__WORK TASK__:
Each line of the entries that mentions the string "computer" needs to be reported.

-----

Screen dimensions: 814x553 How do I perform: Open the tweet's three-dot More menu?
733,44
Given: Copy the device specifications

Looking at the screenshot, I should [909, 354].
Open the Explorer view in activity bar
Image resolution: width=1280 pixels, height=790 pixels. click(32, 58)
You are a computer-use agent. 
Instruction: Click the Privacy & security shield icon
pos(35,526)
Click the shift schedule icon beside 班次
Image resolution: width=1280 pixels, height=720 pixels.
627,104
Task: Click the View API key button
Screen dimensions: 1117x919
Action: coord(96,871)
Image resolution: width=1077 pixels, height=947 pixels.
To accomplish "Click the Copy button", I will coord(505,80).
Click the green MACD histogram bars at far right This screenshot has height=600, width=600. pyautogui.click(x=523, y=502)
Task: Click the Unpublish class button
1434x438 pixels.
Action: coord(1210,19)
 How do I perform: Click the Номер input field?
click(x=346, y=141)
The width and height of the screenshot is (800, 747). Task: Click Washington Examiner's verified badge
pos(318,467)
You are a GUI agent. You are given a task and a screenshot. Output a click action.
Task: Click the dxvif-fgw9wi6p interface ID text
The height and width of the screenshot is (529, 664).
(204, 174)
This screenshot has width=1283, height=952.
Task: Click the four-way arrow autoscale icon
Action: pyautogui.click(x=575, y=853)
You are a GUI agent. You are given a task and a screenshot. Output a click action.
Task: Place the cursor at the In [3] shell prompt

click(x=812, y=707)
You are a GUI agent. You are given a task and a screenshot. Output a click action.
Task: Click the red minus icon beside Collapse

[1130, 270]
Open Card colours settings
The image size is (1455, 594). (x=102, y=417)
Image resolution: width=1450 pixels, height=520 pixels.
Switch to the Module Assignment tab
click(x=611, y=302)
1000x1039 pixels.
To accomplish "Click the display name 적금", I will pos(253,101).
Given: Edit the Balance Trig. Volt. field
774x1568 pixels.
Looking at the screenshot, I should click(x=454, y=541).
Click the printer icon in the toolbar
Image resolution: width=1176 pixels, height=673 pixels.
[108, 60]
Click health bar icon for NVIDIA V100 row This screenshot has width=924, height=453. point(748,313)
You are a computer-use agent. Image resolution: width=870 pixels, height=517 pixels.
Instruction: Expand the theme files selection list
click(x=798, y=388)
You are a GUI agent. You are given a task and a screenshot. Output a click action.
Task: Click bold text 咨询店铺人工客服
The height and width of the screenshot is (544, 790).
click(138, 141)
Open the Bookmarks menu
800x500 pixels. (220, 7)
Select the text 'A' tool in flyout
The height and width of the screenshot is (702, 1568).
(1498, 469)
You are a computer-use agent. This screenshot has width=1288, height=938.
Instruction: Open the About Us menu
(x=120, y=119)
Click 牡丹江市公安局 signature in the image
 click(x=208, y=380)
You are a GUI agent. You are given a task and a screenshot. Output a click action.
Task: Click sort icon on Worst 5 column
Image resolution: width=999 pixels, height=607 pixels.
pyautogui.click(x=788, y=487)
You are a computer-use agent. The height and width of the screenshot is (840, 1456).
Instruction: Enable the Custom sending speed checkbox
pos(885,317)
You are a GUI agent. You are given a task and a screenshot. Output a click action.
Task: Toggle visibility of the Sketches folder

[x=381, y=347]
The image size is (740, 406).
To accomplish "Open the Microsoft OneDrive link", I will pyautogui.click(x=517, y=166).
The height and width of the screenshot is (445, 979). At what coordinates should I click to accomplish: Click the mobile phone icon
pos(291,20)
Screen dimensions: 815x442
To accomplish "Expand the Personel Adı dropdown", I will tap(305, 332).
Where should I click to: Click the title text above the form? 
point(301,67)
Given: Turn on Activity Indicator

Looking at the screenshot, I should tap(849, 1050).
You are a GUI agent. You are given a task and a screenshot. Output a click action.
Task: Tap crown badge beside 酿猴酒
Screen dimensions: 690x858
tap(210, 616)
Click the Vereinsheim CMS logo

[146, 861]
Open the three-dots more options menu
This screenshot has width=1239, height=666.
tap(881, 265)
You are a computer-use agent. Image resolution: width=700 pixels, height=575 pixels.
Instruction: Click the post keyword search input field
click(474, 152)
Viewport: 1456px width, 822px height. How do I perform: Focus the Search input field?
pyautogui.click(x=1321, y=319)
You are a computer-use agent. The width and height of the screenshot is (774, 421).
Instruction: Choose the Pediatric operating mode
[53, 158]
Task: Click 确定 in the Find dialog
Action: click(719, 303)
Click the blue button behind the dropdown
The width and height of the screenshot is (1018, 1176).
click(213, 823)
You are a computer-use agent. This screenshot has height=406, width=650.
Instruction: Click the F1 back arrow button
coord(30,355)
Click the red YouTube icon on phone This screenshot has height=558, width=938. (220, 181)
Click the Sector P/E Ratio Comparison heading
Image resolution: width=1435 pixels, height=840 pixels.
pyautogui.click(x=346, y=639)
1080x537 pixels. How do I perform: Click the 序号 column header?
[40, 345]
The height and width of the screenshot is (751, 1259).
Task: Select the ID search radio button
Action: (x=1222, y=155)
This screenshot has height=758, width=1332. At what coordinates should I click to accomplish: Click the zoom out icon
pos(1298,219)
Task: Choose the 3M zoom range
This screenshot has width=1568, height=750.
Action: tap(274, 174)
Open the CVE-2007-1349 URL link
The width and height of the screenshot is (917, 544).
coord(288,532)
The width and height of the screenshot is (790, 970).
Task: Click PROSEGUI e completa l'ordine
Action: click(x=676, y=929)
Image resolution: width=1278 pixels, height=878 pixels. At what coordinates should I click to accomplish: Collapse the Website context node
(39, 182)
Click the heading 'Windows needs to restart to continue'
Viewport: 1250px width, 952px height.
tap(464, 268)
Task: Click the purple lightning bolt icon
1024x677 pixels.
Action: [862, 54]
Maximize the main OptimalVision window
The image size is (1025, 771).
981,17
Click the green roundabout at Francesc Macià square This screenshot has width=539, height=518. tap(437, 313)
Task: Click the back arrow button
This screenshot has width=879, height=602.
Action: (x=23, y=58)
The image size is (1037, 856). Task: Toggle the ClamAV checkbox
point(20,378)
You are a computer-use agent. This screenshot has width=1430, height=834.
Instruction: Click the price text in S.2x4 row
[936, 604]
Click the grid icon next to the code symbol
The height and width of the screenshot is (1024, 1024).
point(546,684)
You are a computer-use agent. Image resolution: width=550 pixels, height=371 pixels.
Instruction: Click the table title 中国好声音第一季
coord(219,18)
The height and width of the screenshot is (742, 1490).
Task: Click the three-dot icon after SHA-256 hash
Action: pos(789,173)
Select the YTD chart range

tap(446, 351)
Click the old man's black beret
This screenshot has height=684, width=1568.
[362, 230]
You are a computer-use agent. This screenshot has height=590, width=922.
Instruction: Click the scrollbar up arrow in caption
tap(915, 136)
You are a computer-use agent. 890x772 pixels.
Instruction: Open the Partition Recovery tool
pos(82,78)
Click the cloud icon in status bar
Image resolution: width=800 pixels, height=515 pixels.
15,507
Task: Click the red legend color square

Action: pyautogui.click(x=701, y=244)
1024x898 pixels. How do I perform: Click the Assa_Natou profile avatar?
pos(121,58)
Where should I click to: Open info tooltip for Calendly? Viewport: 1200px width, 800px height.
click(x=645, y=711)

-----

__TASK ANSWER__:
You are a computer-use agent. 
You are a computer-use agent. Image resolution: width=870 pixels, height=517 pixels.
You are a computer-use agent. This screenshot has width=1288, height=938.
You are a computer-use agent. The height and width of the screenshot is (840, 1456).
You are a computer-use agent. Image resolution: width=700 pixels, height=575 pixels.
You are a computer-use agent. The width and height of the screenshot is (774, 421).
You are a computer-use agent. This screenshot has height=406, width=650.
You are a computer-use agent. This screenshot has width=1430, height=834.
You are a computer-use agent. Image resolution: width=550 pixels, height=371 pixels.
You are a computer-use agent. This screenshot has height=590, width=922.
You are a computer-use agent. 890x772 pixels.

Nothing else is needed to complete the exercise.